LASCA leader Tshepo Mahlangu
Lotus Atteridgeville Saulsville Civics Association (LASCA) has warned the City of Tshwane Municipality not to collect the long-running rent debts owed by the residents of Tshwane.
This as the debt in question is now prescribed debt according to the National Credit Act.
“Where have you heard of customers making arrangements to repay a prescribed debt?” quipped LASCA leader Tshepo Mahlangu.
“This is extortion and it must be condemned,” added Mahlangu.
He ventilated these sentiments after a media briefing on Tuesday whereby Deputy Mayor-cum-MMC for Finance Eugene Modise appealed to residents who are indebted to the City of Tshwane to come forward and make arrangements to repay their rent debts.

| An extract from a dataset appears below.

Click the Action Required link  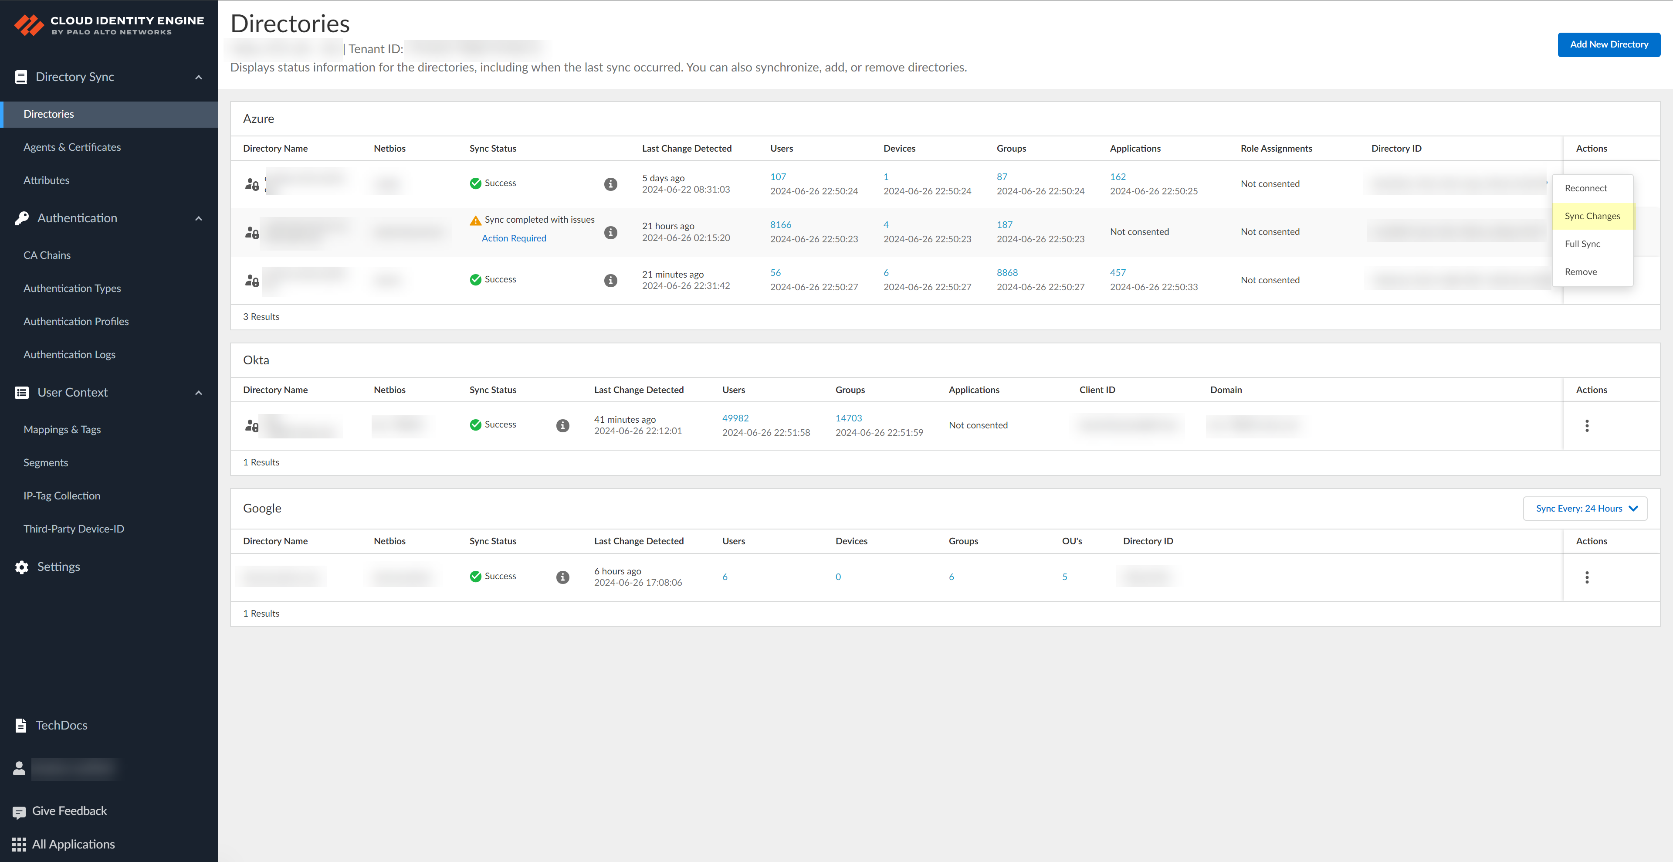(x=514, y=238)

To drive his point of view home, Mahlangu quoted a text from the National Credit Act, whereby it is stated that “a prescribed debt is debt that is no longer legally enforceable because it has passed its prescription period and that this is a type of debt that has not been paid or acknowledged for a period of time.”

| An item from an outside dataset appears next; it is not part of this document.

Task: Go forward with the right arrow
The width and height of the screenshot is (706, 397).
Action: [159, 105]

He further quoted the National Credit Act as follows:
“A prescribed debt is a debt that has become legally extinguished due to the passage of time under the Prescription Act, and Section 126B of the National Credit Act explicitly prohibits any credit provider or debt collector from attempting to collect, sell or reactivate a prescribed debt.”
Mahlangu bemoaned the fact that “the City of Tshwane Finance team deliberately gave Deputy Mayor/ MMC Modise the wrong template once again because what he said during that briefing didn’t make sense at all,” asserted Mahlangu.
“R10 billion has been approved towards scrapping of estimated bills and the City of Tshwane must refer to the Auditor General’s report regarding the issue of estimated bills,” he said.
“Those estimations cannot be categorised to say 30% or 70% must be paid, because the whole so-called debt owed by residents is based on estimations and must be scrapped entirely,” he enthused.
“When gestimators or so-called consulting firms from Tshwane estimate our bills they don’t categorise 30% or 70%, they estimate the whole bill, so the formula presented by Modise for residents to make arrangements to pay a certain percentage of their so-called debt is misleading and very vague,” said Mahlangu.
He said since the debt is now a prescribed debt, the Municipality must just scrap it and start from zero-zero on the accounts of the residents.
“If the Municipality attempts to collect a prescribed debt, then that would be against the National Credit Act; they would be contravening the National Credit Act of the Constitution of South Africa, so we are saying the prescribed debt cannot be collected through backdoor tactics,” he said.
“An attempt by the Municipality to collect prescribed debt amounts to fraud and we as LASCA won’t entertain any fraudulent activities by the Municipality, we won’t shiver and the prescribed debt must be scrapped once and for all,” said Mahlangu.
He said residents must not make any arrangements to repay their debts and that the Municipality must just announce as to when it will start scrapping the debts.
Mahlangu insisted that the findings and recommendations of the Auditor General must not be ignored and pointed out that the Municipality can’t implement consequence management upon the indebted residents and that they as LASCA would closely monitor how the City of Tshwane deals with the issue of scrapping the rent debt.
In response, Deputy Mayor/MMC Modise indicated that the element of “Prescribed Debt” kicks in only if there hasn’t been communication between parties that are involved in a dispute regarding a debt.
“The City has been in constant communication with its customers and Mr Tshepo Mahlangu must read the City of Tshwane’s debt relief scheme with intention to understand it and not try to be the spokesperson of Council,” said Modise.